Intervention de Patrick Mignola

Réunion du mardi 25 janvier 2022 à 17h15
Commission des finances, de l'économie générale et du contrôle budgétaire

Photo issue du site de l'Assemblée nationale ou de WikipediaPatrick Mignola, rapporteur :

Madame Louwagie, si effectivement notre pays se classe plutôt bien au sein de l'OCDE en matière de développement de l'actionnariat salarié, cela concerne malheureusement très peu de PME. Cela s'explique par le fait que le dispositif est extrêmement lourd à mettre en œuvre et qu'il existe un risque de dilution, de déséquilibre ou de dénaturation du capital ou de la prise de décision dans les conseils d'administration en cas de revente par un salarié de parts à des personnes extérieures.

La seule solution, dans ce cas, consiste à nicher les actionnaires salariés, non pas dans le capital initial, mais dans une holding, société indépendante de détention, et éventuellement de rémunération, au sein de laquelle le détenteur principal du capital possède au moins une minorité de blocage. Son principal objet sera de veiller aux échanges d'action et donc au maintien de l'intégrité du capital.

Ce dispositif, souvent suggéré par des conseillers juridiques et fiscaux aux chefs d'entreprise, est assez peu développé alors qu'il est beaucoup moins lourd que l'émission d'actions gratuites ou que la création d'actions au sein des capitaux initiaux. Il serait facile à mettre en œuvre pour les chefs de PME qui souhaitent faire entrer leurs salariés au capital. Mais il ne faut pas qu'ils soient mis en difficulté pour leur propre transmission, ou en cas de revente.

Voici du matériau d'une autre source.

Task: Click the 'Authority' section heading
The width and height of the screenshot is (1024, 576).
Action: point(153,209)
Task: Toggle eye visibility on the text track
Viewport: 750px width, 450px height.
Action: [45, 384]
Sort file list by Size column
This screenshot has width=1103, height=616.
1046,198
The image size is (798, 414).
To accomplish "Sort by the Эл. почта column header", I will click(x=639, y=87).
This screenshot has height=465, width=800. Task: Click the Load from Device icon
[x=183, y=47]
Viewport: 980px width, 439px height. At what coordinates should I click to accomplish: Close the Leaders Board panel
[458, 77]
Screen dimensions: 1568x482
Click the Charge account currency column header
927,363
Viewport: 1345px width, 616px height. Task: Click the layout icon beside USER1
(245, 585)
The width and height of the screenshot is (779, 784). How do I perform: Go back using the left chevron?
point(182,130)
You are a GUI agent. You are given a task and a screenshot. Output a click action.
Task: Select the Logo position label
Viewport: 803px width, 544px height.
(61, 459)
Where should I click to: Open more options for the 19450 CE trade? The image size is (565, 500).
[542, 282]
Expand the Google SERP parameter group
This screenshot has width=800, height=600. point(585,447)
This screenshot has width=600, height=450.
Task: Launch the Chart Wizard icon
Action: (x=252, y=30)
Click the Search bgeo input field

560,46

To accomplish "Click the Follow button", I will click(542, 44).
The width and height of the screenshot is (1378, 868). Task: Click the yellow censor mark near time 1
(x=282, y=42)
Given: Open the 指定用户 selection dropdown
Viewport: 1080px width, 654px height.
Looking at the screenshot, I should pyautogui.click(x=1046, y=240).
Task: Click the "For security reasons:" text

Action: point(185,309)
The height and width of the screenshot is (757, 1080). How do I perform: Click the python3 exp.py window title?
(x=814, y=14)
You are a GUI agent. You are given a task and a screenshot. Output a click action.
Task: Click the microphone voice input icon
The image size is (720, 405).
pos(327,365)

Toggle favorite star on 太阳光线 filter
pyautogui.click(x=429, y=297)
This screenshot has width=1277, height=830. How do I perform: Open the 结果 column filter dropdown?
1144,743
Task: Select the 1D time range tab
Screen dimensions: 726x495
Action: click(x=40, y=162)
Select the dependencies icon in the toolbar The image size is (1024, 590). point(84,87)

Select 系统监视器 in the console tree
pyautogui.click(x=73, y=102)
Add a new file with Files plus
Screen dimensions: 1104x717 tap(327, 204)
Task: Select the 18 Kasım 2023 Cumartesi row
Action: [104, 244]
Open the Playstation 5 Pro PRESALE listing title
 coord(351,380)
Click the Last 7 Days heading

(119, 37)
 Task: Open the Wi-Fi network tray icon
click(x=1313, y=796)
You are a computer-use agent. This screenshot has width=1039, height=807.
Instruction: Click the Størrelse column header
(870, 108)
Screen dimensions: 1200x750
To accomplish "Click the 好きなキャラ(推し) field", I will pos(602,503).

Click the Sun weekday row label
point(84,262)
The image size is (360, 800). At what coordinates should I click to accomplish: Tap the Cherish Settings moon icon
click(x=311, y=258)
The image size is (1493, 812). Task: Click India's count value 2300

Présente-t-il un risque de complexité ? Non. Au contraire, cela simplifierait la vie s'agissant notamment du cadre juridique et des délais de l'actionnariat salarié, qui sont extrêmement longs. Quatre ans s'écoulent parfois entre la décision et l'instauration, ce qui va à l'encontre de l'objectif, de court terme, de fidélisation et d'amélioration de la rémunération des salariés. Dans les grands groupes, au contraire, il suffit d'ouvrir à tout nouvel arrivant les dispositifs existants d'actionnariat salarié. La complexité vient donc d'autres dispositifs législatifs.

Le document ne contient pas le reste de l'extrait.